The one-year-old company has just closed $1.5 million in seed funding from Science Inc., 500Startups, DeNA, Machinima founder Allen DeBevoise, and other investors. The five person company, which was founded by Agnes Kozera and Dave Kierzkowski, has begun working out of Science’s Santa Monica tech studio, where it will co-exist alongside similar data-driven marketing platforms focused on Pinterest (HelloSociety), Instagram and Vine (ReFame), and Facebook, search, and email (Science Growth Labs).
“Sure MCNs can offer you one creator with 2 million subscribers, but we can deliver a more highly targeted and more influential reach by serving up 20 creators with 100,000 subscribers each,” says Science’s Peter Pham. “A good example is in the automotive space. A general car channel may have 2 million loosely affiliated subscribers, but a Porsche channel’s 100,000 subscribers are fanatics.”
For a brand looking to commission content through FameBit, the process looks as follows. A brand first submits a proposal to the marketplace outlining the desired content and the price it’s willing to pay. Within 24 to 48 hours, creators submit their responses including details about follower counts, historical engagement rates, and a pitch on how they’d execute the piece. Brands then accept or request changes to the pieces they want to see, while rejecting those they don’t, then wait a few more days to receive finished videos. Unlike working with MCNs, the process is fully automated and self-serve, making it more efficient and keeping the costs down for all sides.
Since launching in January, FameBit has brokered 1,200 video campaigns in total for some 200 brands, according to Pham. The company, which is currently working with 3,000 up-and-coming YouTube stars, expects to see 500 videos commissioned this month and is targeting a 5,000 video per month run rate in the near future. That would make it a far more prolific content house than most big MCNs, albeit at a lower production value and a lower per video reach. While each of those characteristics may sound like negatives, in fact they mean that brands can dabble and test various strategies without committing huge sums of cash. The end result should be a win-win of more effective YouTube advertising and more creators able to fund their nascent operations.

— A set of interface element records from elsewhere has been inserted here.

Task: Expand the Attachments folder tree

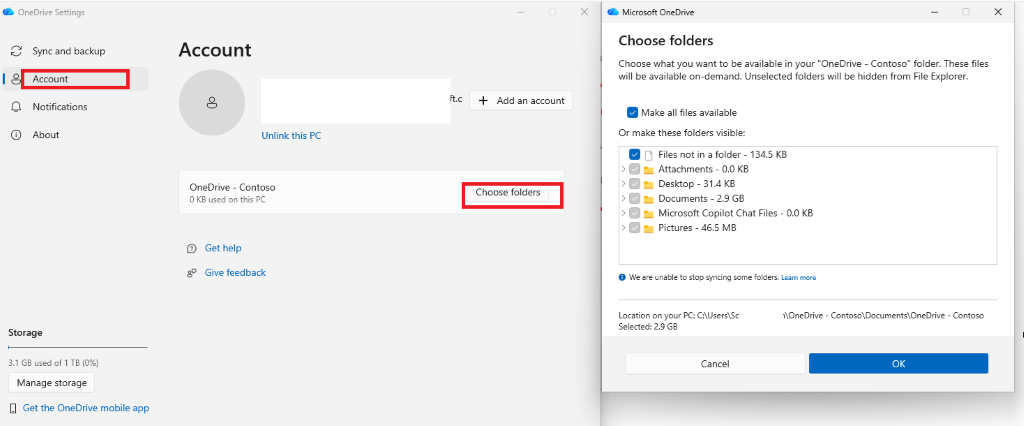Action: pos(623,169)
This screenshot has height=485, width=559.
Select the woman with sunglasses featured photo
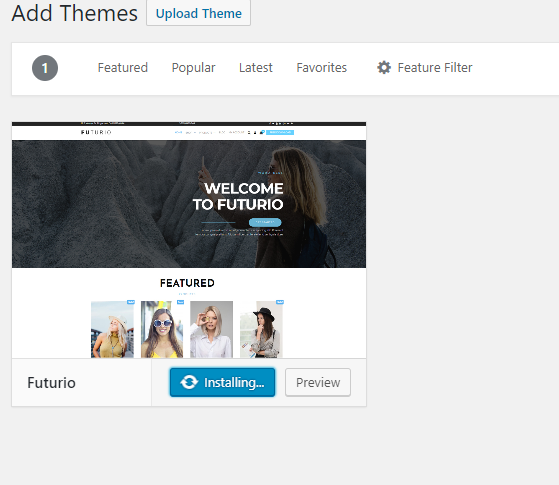(x=162, y=329)
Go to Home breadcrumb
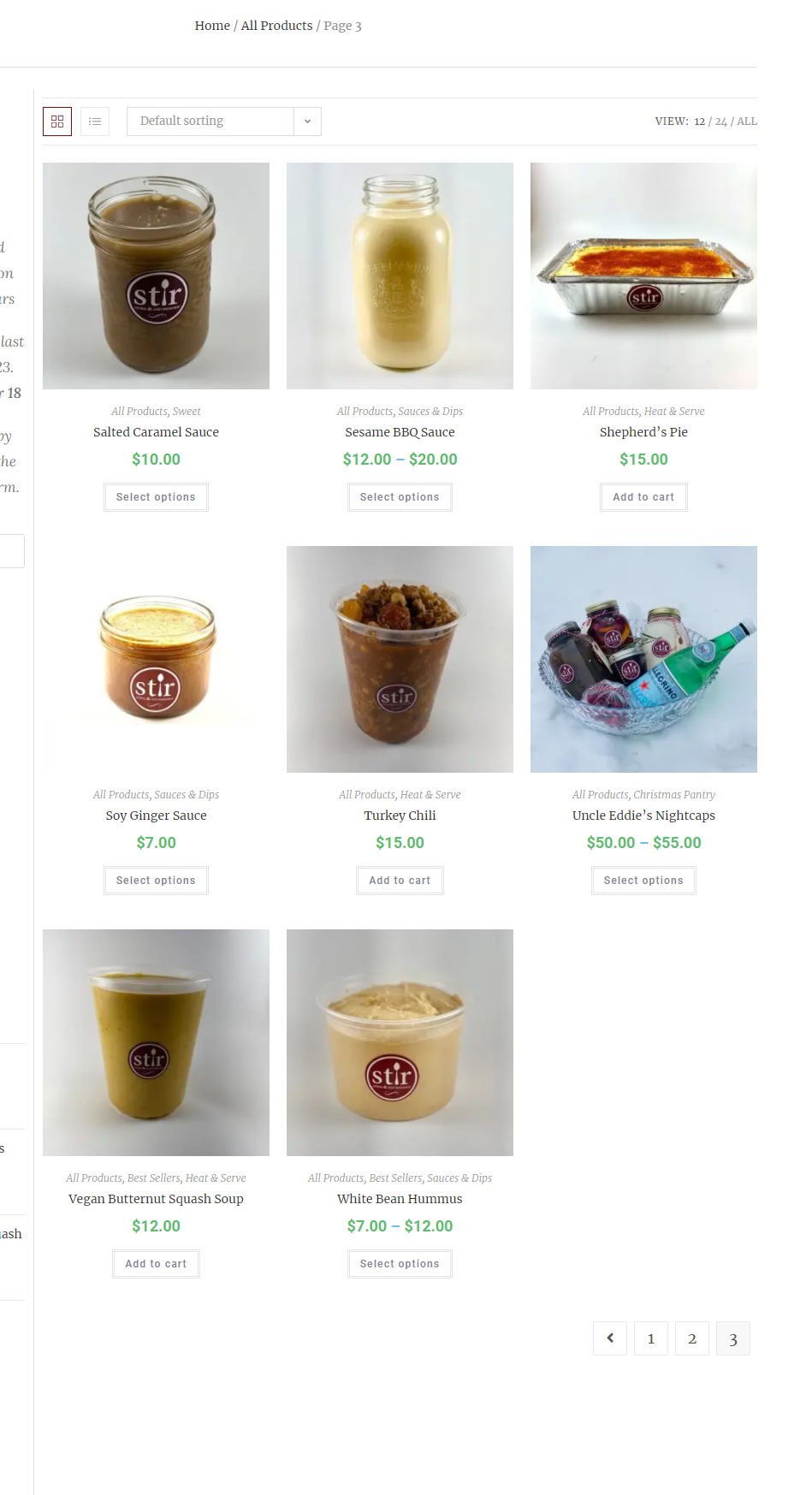 [212, 26]
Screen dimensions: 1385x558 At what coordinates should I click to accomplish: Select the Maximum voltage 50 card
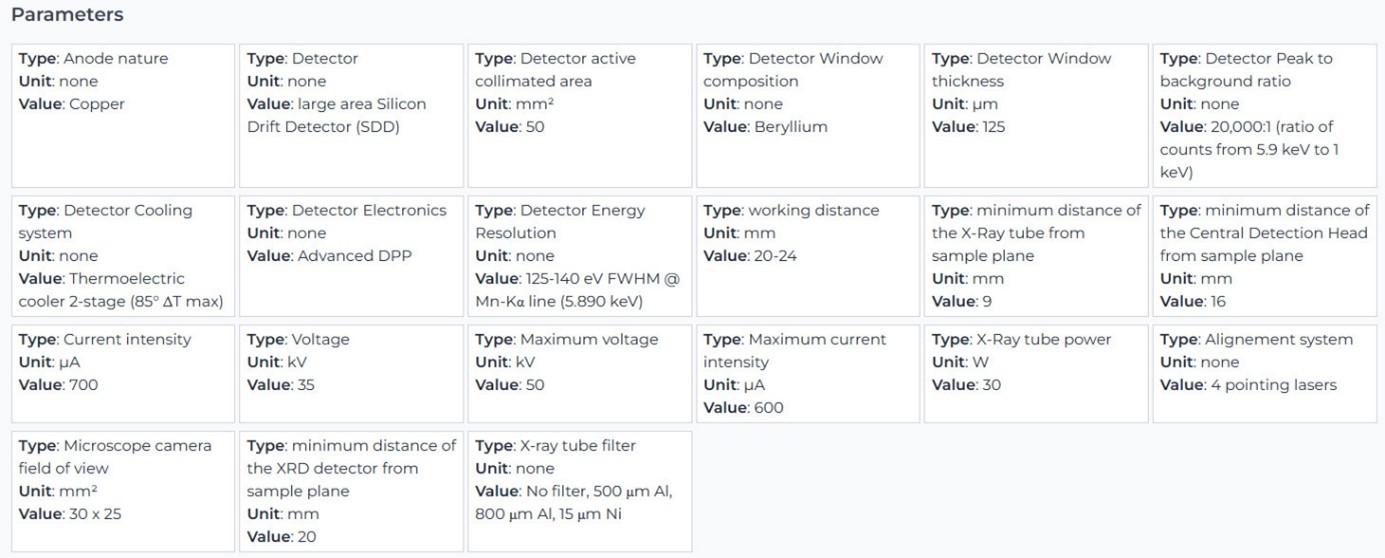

“Startups like Urban Remedy, Club W, the Bouqs can’t call Maker [Studios] up and work with a YouTuber – not unless they want to spend $1 million of their venture funding to do so,” Pham says. “Even big brands are hesitant to write checks of that size without data up front.”
FameBit is Science’s first foray into YouTube, but its experience working in all the other major social content platforms should translate well. And, of course, the company has existing relationships with brands large and small, not to mention a reputation as a leader in data driven marketing and customer acquisition.
The big question is, can FameBit claim this long-tail market segment as its own or will the giants like Maker Studios (or even YouTube itself) choose to move downstream to compete. An automated, marketplace-style solution is a bit counter to the MCNs’ traditionally high-touch approach, but it seems ripped right out of Google’s playbook, begging the question of whether the company may look to enter this space in the future.
“The most interesting thing to us is that we’ve found a very profitable perspective inside YouTube for both creators and advertisers,” Pham says. “We looked at investing in MCNs – [Science co-founder] Mike [Jones] was an angel in Maker Studios – but the economics weren’t that attractive to us.”
There was a time, not too long ago, when investors had seemingly soured on the YouTube space. Fear over Google’s heavy handed approach to monetization and the slow migration of ad dollars from TV to online video had left a lot of previously funded startups struggling to find sustainable business models. But recent major acquisitions, including Disney’s purchase of Maker Studios for up to $950 million and Dreamworks Animation’s $117 million Awesomeness TV deal have breathed new life into the category – among both investors and Madison Avenue.
Sponsored videos are the holy grail for YouTube stars because they don’t need to pay Google a 45 percent cut of this income. But until recently, that was a luxury available only to the largest stars. FameBit has managed to democratize the sponsored content game, making YouTube a potentially lucrative platform for long tail brands and creators. It’s a fairly compelling offering if the company can find scale on both sides of the platform – and if YouTube continues to play nice with this commission sidestepping model.